Appello motivato = parte rescindente + critica + progetto di sentenza.
Il primo filtro introdotto dalla disciplina è quello contenuto nella norma di cui all’art. 342 c.p.c. in virtù del quale “la motivazione dell’appello deve contenere, a pena di inammissibilità: 1) l’indicazione delle parti del provvedimento che si intende appellare e delle modifiche che vengono richieste alla ricostruzione del fatto compiuta dal giudice di primo grado; 2) l’indicazione delle circostanze da cui deriva la violazione di legge e della loro rilevanza ai fini della decisione impugnata”.

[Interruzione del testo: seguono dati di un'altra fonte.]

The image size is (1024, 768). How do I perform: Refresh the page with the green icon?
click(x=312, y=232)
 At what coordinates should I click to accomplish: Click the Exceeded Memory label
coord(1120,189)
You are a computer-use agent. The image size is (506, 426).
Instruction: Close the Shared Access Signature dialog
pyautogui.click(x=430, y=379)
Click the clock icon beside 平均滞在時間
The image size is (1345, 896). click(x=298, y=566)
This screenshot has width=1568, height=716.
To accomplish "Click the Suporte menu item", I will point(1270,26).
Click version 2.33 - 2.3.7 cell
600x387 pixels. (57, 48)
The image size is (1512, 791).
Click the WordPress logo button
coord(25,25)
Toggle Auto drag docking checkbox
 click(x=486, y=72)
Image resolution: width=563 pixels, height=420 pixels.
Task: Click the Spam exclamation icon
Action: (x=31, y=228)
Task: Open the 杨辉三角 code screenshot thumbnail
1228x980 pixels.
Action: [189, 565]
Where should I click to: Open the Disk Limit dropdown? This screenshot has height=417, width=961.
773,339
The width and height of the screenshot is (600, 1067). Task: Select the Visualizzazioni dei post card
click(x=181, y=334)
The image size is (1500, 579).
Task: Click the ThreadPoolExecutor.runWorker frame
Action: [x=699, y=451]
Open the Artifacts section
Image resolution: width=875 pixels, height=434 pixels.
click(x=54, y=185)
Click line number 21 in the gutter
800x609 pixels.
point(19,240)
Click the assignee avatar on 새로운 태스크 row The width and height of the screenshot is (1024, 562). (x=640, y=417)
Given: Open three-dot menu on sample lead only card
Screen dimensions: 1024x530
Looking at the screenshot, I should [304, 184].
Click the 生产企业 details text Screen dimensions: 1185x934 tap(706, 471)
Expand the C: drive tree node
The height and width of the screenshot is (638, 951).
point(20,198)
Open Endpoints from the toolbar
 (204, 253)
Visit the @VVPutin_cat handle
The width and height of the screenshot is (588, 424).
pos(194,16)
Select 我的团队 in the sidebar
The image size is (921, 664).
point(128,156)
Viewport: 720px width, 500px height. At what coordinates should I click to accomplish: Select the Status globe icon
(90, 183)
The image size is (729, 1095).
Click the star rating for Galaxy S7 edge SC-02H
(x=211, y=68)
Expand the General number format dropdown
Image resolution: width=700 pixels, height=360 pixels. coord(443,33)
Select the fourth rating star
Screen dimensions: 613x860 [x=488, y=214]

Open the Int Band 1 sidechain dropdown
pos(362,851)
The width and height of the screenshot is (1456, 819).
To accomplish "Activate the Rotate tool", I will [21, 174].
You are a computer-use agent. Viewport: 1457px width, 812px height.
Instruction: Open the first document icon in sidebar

La novella ha, pertanto, eliminato gli originari requisiti della “esposizione sommaria dei fatti” e della “specificità dei motivi” di appello, in precedenza richiesti dalla norma in esame, così recependo gli orientamenti della giurisprudenza di legittimità sviluppatisi negli anni successivi alla riforma della L. n. 353 del 1990 intorno al concetto di motivi ‘specifici’.
Secondo il nuovo orientamento il concetto di specificità dei motivi di appello richiesta dall’attuale art. 342 cod.proc.civ. può assumere tre diverse valenze:
1. è necessario, in primo luogo, individuare la parte o il capo della sentenza che si impugna (cd. parte rescindente ex art. 342, primo comma nr. 1, prima parte) e ciò quasi a voler estendere anche all’appello il requisito dell’autosufficienza proprio del ricorso per Cassazione;
2. l’individuazione dell’errore in cui sarebbe incorso il giudice di primo grado e la sua sottoposizione a critica (art. 342, 1 comma, n. 2, c.p.c.): l’avvocato nel redigere l’atto di appello deve indicare espressamente le circostanze da cui deriva la violazione di legge e dar conto della loro rilevanza ai fini della decisione impugnata, specificando, dunque, in che modo il Giudice violando la norma ha dato una soluzione non conforme alla ratio della norma medesima;
3. infine deve essere indicato il c.d. progetto di sentenza alternativo rispetto a quello contenuto nella sentenza appellata (ex art. 342, primo comma nr. 1 seconda parte cod.proc.civ.): pertanto l’appellante deve redigere l’atto di appello quasi fosse una sentenza [Tribunale di Monza, sezione prima, sentenza del 25.3.2014].